I slowly stand up, my legs feeling like jelly. I drag my Chucks against the multi-colored carpet. I walk in and immediately scope out the room, enjoying my last sane moments. It was really bland. The walls had no paint, no pictures, nothing. Somehow it added to the pressure of the audition. Zoning in on me, like the walls were focusing on the only splash of color, which was unfortunately my lavender t-shirt.

I take a deep breath and start to speak. "Hi, my name is Samantha Jackson, and I will be auditioning for the role of Amelia Smith." I said in the steadiest voice I could manage.

I closed my eyes, and pushed all my negative thoughts away. I didn't have a hard time remembering the lines at all. I literally spent two weeks obsessing over them until they were etched into my brain. I was pretty sure I began reciting them in my sleep.

My mind worked like a machine. Gears and switches in brain told me what to do, and I did if. To my surprise people actually liked it. As soon as I started, everything just came naturally, like instinct. All the worry washes away, and I feel myself connect with the character I'm portraying.

The lines starting flowing out of me and I saw the casting director's faces light up. I poured my heart and soul into what I was saying and doing.
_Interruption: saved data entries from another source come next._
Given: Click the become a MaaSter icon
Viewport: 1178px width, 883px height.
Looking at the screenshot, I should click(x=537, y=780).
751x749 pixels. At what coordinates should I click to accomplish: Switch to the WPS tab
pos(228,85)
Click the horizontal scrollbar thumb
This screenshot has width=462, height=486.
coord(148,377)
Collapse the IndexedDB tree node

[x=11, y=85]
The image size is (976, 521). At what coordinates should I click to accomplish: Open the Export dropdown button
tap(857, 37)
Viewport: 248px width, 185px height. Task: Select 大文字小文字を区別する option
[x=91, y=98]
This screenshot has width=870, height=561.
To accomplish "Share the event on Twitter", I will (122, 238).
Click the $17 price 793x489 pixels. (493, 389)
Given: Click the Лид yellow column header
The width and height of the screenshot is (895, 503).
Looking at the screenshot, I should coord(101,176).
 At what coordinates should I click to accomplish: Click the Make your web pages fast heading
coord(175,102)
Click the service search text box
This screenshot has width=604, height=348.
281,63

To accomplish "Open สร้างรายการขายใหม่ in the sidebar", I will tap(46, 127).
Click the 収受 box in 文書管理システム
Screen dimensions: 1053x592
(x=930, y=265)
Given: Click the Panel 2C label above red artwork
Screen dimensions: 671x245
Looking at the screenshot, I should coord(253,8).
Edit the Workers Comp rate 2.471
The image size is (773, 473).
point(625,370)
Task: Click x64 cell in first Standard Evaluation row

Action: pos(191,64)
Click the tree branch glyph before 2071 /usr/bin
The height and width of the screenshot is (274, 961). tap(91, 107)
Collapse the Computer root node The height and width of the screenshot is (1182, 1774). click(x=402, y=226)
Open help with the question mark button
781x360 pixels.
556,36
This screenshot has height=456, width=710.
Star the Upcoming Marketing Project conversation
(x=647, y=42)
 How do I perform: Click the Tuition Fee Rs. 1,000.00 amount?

"Amanda. There is no way I can win him back. I have no other choice," the sweet blonde lady said the other character's lines in monotone, switching role's every scene.

My brain worked as I spat out the lines, and I got surprisingly positive feedback.

"Wow, very impressive! You are obviously very talented." A lady with Ariana Grande red hair, said happily. She was clapping extremely fast for such a small woman as she was incredibly thin. You could tell she has had a lot of work done on her body, which wasn't abnormal in Los Angeles.

She was wearing a beautiful dress that looked like it was worth a fortune, and was dripping in expensive jewelry. She was gorgeous. I was instantly envious of her looks, although I wasn't sure most of her beauty was naturally hers.